There are no hard and fast rules for how to create a histogram based on a set of statistical data; the person making the graph gets to choose the groupings on the x-axis as well as the scale and starting and ending points on the y-axis. Just because there is an element of choice, however, doesn't mean every choice is appropriate; in fact, a histogram can be made to be misleading in many ways.
Although the number of groups you use for a histogram is up to the discretion of the person making the graph, there is such a thing as going overboard, either by having way too few bars, with everything lumped together, or by having way too many bars, where every little difference is magnified.
To decide how many bars a histogram should have, you should take a good look at the groupings used to form the bars on the x-axis and see if they make sense. For example, it doesn't make sense to talk about exam scores in groups of 2 points; that's too much detail — too many bars. On the other hand, it doesn't make sense to group people's ages by intervals of 20 years; that's not descriptive enough.
The above and below figures illustrate this point.
Each histogram summarizes n = 222 observations of the amount of time between eruptions of the Old Faithful geyser in Yellowstone Park. Histogram #1 uses six bars that group the data by 10-minute intervals. This histogram shows a general skewed left pattern, but with 222 observations you are cramming an awful lot of data into only six groups; for example, the bar for 75–85 minutes has more than 90 pieces of data in it. (That's over 40% of the data set!) You can break it down further than that.
Histogram #2 shows the same data set, where the time between eruptions is broken into groups of 3 minutes each, resulting in 19 bars. Notice the distinct pattern in the data that shows up with this histogram which wasn't uncovered in histogram #1. You see two distinct peaks in the data: one peak around the 50-minute mark, and one around the 75-minute mark. A data set with two peaks is called bimodal; histogram #2 shows a clear example.
Looking at histogram #2, you can conclude that the geyser has two categories of eruptions: one group that has a shorter waiting time, and another group that has a longer waiting time. Within each group you see the data are fairly close to where the peak is located. Looking at histogram #1, you couldn't say that.

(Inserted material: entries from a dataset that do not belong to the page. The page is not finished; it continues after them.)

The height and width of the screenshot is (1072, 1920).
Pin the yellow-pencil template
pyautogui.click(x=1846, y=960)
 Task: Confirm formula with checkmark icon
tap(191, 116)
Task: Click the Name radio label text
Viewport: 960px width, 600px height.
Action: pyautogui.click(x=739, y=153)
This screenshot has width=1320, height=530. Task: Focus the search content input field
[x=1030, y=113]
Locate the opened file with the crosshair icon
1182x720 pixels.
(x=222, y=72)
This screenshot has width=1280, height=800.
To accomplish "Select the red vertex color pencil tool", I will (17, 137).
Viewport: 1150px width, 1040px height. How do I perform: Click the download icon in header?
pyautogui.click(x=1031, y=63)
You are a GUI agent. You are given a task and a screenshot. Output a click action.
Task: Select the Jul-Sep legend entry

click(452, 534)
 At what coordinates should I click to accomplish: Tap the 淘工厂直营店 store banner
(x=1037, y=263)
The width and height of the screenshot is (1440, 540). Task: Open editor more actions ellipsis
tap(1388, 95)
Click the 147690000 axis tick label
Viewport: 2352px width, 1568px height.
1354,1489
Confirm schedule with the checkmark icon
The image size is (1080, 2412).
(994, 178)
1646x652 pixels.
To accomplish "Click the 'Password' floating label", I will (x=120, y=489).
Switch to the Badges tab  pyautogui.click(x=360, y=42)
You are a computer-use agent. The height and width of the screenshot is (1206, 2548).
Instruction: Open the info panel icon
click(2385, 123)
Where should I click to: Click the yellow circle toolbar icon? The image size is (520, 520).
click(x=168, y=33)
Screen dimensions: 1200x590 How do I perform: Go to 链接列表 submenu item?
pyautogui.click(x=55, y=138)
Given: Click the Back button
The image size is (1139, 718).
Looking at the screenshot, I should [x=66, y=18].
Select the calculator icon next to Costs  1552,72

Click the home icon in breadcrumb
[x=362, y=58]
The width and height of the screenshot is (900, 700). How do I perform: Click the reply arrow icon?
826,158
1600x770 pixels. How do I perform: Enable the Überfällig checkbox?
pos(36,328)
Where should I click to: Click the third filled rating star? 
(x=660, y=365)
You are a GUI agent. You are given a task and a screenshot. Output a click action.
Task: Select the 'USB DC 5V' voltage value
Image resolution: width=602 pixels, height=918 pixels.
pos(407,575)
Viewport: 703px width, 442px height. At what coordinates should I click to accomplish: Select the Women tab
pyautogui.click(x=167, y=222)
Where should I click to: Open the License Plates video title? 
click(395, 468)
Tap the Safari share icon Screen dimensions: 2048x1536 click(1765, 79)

The y-axis of a histogram shows how many observations are in each group, using counts or percentages. A histogram can be misleading if it has a deceptive scale and/or inappropriate starting and ending points on the y-axis.
Watch the scale on the y-axis of a histogram. If it goes by large increments and has an ending point that's much higher than needed, you see a great deal of white space above the histogram. The heights of the bars are squeezed down, making their differences look more uniform than they should. If the scale goes by small increments and ends at the smallest value possible, the bars become stretched vertically, exaggerating the differences in their heights and suggesting a bigger difference than really exists.
The following example uses a different scale on the vertical (y) axis than histogram #2.
Histogram #3 takes the Old Faithful data (time between eruptions) and uses vertical increments of 20 minutes, from 0 to 100. Compare this to histogram #2, which uses vertical increments of 5 minutes, from 0 to 35. Histogram #3 has a lot of white space and gives the appearance that the times are more evenly distributed among the groups than they really are. It also makes the data set look smaller, if you don't pay attention to what's on the y-axis. Of the two graphs, histogram #2 is more appropriate.